Blair Levin of the Brookings Institute writes, “all of this internet use is putting more pressure on our broadband infrastructure. Just in the past few weeks, data demands have risen in nearly all categories. The previous peak has become the new average, and the surge is starting to threaten the quality and speed of content downloads. As shelter-in-place directives spread and demand increases, the question lingers of whether our broadband infrastructure can support the new normal.”

Well, the Internet system is working and handling the load. This crisis has reminded the nation it needs to keep up to ever increasing demands.

We need to continue upgrading our broadband infrastructure.

Health authorities are able to deliver critical information. This information is accurate. Distribution is by way of their websites and other trusted sources.

Employees are able to stay safe from the virus. They’re able to continue working remotely. One day this will be over. The returning workforce will be healthier than they would be without access to the disseminated health guidance.

5. Technology Enables Testing and Contact Tracing.

MIT has developed technology that enables your Smartphone to track where you’ve been. At the same time it preserves your privacy. You want to know that everyone around you is safe. At the same time, you don’t want the government tracking where everybody is going. MIT already has an AI-powered device that lets doctors monitor coronavirus patients remotely. The system is called Emerald. It is being used in some assisted living facilities. TheNextWeb reports that, Emerald aims to reduce the risks faced by healthcare professionals treating COVID-19, who are often exposed to the highly infectious disease without adequate protective gear.

Emerald could play a particularly important role in assisted living centers and retirement homes. The residents of these facilities are particularly vulnerable to the disease.

Experts are in agreement that major part of getting everyone back to work, and helping companies get back on their feet, is a healthy workforce. Providing healthcare professionals with the necessary technology to test, report, and contact trace are crucial to this effort.

On April 10th, The Economist reported that Apple and Google announced plans to work together to develop a way to track the spread of the COVID-19 virus. The unification of these two tech giants will make it easier for others to build contact-tracing apps that work without modifying either platform. Of course it raises a question. “If tracing apps are widely adopted, they must make people want to use them,” says Ciro Cattuto, an epidemiologist at the University of Turin, in Italy. “People need to feel like they’re contributing to a common good.”

 

6. Our New Appreciation for the Use of Digital Transformation Technologies.

Marketers for innovative technologies have traditionally had a challenging time convincing some leaders to invest in the future.convincing some business leaders that now was the time to make investments in newer, more efficient, cloud-based technologies.
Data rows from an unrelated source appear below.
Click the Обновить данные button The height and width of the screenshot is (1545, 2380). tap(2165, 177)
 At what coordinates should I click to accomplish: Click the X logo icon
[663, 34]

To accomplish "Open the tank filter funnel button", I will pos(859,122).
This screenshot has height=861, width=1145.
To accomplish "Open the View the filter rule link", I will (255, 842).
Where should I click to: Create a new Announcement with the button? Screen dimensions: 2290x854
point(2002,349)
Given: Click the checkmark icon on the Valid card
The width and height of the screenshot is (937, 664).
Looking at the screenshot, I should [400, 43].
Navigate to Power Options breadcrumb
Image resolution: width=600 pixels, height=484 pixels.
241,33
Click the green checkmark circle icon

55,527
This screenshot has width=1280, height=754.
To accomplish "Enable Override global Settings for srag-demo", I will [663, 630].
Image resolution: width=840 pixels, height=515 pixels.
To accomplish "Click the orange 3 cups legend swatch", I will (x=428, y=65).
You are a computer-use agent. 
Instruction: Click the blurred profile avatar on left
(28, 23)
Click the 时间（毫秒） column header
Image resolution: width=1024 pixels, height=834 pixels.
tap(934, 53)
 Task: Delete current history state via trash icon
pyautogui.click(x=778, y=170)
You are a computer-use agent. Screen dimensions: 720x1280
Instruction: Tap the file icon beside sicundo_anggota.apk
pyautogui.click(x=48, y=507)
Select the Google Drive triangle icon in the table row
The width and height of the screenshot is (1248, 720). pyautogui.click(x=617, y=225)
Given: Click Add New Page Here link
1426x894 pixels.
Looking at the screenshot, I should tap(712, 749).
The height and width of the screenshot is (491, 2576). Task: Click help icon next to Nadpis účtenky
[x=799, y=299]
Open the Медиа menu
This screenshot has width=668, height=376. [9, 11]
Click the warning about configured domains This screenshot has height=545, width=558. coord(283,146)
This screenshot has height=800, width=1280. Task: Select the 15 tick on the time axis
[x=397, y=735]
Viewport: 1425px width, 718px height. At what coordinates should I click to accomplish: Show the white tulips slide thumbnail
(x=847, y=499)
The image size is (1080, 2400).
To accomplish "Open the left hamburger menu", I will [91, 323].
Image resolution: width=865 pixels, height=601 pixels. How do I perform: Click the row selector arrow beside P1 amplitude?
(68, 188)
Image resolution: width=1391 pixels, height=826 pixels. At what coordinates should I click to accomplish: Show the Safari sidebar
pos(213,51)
Investing in technology that drove digital workflow transformation was seen as “nice to have” if “we can afford it.”

But when COVID-19 shifted the ground under the feet of U.S. business, those who had put money into cutting-edge business process technology were better positioned to ride out the storm. Some leaders, like the COO of the Clipper Corporation, Nancy Hejran, know that, one day, a disaster is going to happen. When that day comes, they want their data to be safe and secure.

These technologies will help the USA maintain a competitive edge in the global marketplace when COVID-19 has become a memory.

7. Technology Supports the Retooling of Companies for the Post-COVID-19 Economy.

There are yet many uncertainties, there is one thing with which everyone seems to be in agreement. Things aren’t going to snap back to “business as usual” once this wave of Coronavirus has passed.

Company leaders are looking at what their business will be post-COVID-19. For some, the course alteration will be minimal – hardly noticed. For other businesses, the idea of “business as usual” will need a new definition. It is sure to be shaped by the demands of our ramshackle economy and available technologies.

How will the coronavirus change the way we do business? How will it change the global business climate? After all, we are in this together.